Thursday, April 29, 2010

Paying kids to achieve

I’ve always had a thing about external reward systems for kids: I believed (and could quote research backing the idea) that these things (stickers, honor rolls, valedictorians, etc.) supplant the intrinsic motivation that we really want our kids to have. I took this to such extremes that I would not tell my kids I was proud of their grades (although I would say, “Aren’t you proud of yourself?”), let alone pay them for A’s as our neighbors did. [Naturally, this meant that my kids were exasperated at never getting those magic words from me; the best laid plans oft go awry.]

Anyway, I certainly never supported the idea of paying kids to perform. A recent Time magazine article on random-sample research has me wondering about that stand. The simple and cheap intervention of paying second graders to read and pass quizzes on books (an average of seven books and $14 per year) had major effects on their achievement test scores. This finding validates my notion that our problems with school achievement are mostly rooted in kids not reading anymore. The effects rivaled the well-substantiated effects of Head Start, which costs one heck of a lot more. I’d love to see long-term follow-up on this experiment’s subjects.

The details? Harvard economist Roland Fryer Jr. ran a randomized experiment in hundreds of classrooms in Chicago, Dallas, Washington, and New York City. The programs differed, but students were rewarded for academic achievement (good grades, good test scores, etc.) or for various kinds of behavior (good attendance, not fighting, reading books, etc.) with cold, hard cash. The measure of success would be how the incentivized kids did versus the control groups on end-of-year standardized tests.

Dr. Fryer agrees that “Kids should learn for the love of learning, but they’re not. So what shall we do? I could walk into a completely failing school, with crack vials on the ground outside [and] fights in the hallways! We’re beyond that.”

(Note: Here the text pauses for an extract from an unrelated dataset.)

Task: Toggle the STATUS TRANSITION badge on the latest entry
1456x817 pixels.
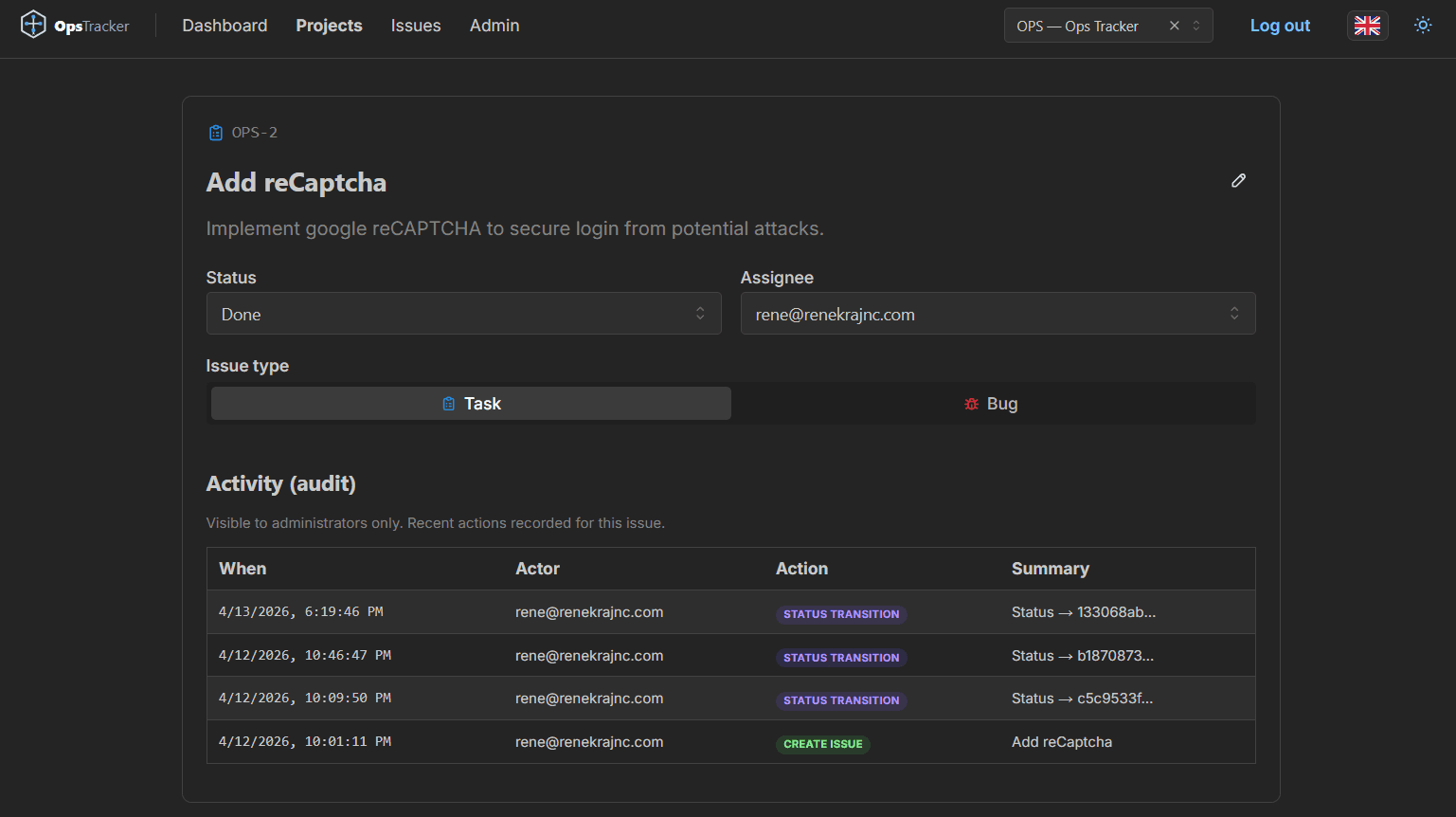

I had heard, with instinctive disapproval, about the NYC program but not about the results—which turn out to be quite interesting. Paying for good test scores did not work. Paying for attendance improved attendance and grades, but not test scores. Lots of little rewards for improved behavior of various kinds worked a bit, especially for boys. But, in Dallas, “Paying second-graders to read books significantly boosted their reading-comprehension scores on standardized tests at the end of the year—and those kids seemed to continue to do better the next year, even after the rewards stopped.”

Wow.

Maybe all those crazy elementary school competitions to get kids to read (wherein, if a threshold is passed, the principal promises to go into a dunk tank, or be hit by pies, or shave his head, or whatever) are pure genius. And, given the elemental motivating power of cash (see previous post), maybe offering a cash incentive is not the disgustingly perverse practice I want to think it is.

There was some other interesting analysis, as well, stemming from interviews of the NYC students. They were motivated by the substantial cash rewards they could earn, but they didn’t know how to get there. They didn’t know how to approach the problem of improving their grades, any more than most of us could “solve a third-order linear partial differential equation.” To really change outcomes, kids must know explicitly what to do and must be encouraged to change the things they can control. “The key, then, may be to teach kids to control more overall—to encourage them to act as if they can indeed control everything, and reward that effort above and beyond the actual outcome.”

That, I can buy (pun intended). Anything that spurs children to take control of their lives and stop acting like helpless victims of life is A Good Thing. But that’s another post.